Preparation and characterization of dry β-cyclodextrin-based ternary complexes of haloperidol and lactic acid for drug delivery

Abstract

This study was aimed to prepare dry β-cyclodextrin (β-CD)-based ternary complexes of haloperidol (HALO) with lactic acid for drug delivery. The influences of different media (buffers pH 3 and pH 6) and preparation methods ((freeze drying (FD) and solvent evaporation (SE)) on the HALO inclusion complexes were determined.

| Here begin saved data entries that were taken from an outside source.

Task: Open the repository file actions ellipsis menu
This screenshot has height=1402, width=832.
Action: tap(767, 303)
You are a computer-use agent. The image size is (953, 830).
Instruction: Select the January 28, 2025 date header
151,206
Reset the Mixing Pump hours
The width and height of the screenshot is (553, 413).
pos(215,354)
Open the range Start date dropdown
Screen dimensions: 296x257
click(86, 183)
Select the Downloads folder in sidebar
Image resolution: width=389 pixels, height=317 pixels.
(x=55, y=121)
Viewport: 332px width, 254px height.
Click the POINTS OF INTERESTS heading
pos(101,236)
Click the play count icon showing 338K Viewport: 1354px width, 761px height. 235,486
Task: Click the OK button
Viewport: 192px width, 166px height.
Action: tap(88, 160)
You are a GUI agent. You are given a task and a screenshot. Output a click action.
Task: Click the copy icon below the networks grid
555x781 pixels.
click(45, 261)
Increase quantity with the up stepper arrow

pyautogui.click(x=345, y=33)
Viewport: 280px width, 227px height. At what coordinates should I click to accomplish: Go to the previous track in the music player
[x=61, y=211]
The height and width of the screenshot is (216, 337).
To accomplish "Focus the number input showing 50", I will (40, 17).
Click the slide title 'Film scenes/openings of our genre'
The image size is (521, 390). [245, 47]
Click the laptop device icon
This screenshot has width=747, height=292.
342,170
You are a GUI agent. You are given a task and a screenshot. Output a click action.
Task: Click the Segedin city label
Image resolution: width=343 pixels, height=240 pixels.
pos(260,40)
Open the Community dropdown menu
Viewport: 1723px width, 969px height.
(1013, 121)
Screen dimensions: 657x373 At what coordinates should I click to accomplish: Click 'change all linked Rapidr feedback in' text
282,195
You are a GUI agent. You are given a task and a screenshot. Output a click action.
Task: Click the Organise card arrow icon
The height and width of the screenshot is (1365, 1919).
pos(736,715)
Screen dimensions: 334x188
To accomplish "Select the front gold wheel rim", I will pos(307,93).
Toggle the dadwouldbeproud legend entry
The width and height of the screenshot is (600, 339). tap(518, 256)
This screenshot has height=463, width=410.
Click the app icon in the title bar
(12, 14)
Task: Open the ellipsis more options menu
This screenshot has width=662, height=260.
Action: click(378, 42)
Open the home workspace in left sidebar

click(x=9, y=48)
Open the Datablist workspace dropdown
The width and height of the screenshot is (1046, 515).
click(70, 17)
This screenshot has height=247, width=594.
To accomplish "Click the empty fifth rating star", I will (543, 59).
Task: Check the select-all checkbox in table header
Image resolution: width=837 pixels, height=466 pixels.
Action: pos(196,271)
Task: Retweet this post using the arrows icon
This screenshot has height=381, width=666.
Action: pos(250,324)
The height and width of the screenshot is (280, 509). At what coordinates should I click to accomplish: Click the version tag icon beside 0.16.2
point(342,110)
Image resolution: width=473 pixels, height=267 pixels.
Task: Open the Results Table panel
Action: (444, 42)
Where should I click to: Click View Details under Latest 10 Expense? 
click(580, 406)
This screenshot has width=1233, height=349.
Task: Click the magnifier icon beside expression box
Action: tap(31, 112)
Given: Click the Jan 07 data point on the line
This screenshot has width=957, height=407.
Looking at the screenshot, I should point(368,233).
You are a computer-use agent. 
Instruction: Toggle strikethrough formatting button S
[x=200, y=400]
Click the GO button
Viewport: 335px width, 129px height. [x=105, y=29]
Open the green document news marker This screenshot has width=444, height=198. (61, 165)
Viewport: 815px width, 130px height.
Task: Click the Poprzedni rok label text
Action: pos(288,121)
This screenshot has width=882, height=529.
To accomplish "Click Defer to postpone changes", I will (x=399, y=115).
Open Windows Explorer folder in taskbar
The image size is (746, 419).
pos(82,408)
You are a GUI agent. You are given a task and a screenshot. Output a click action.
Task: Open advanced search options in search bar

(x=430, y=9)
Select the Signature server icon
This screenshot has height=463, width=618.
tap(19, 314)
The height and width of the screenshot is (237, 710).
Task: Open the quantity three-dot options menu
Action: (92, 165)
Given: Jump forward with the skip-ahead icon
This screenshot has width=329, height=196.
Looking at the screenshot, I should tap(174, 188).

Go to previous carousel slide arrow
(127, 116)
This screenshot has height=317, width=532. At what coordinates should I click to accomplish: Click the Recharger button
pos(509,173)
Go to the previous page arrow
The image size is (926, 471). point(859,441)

HALO/β-CD/lactic acid ternary complexes prepared in buffer pH 3 exhibited higher inclusion yield than those in buffer pH 6. Furthermore, HALO/β-CD/lactic acid ternary complexes prepared via FD gave higher inclusion yield than those prepared via SE. The physicochemical properties of dry HALO/β-CD/lactic acid ternary complexes prepared in buffer pH 3 were subsequently determined. The interaction of HALO, β-CD and lactic acid was found and confirmed by Fourier transform infrared and proton nuclear magnetic resonance. Results from differential scanning calorimetry and X-ray powder diffractometry depicted that the β-CD ternary complexes of HALO and lactic acid prepared via FD in buffer pH 3 transformed the drug from a crystalline state to an amorphous state. With significantly enhanced release of HALO from the complexes, HALO/β-CD/lactic acid ternary complexes was shown to be a promising carrier for HALO delivery.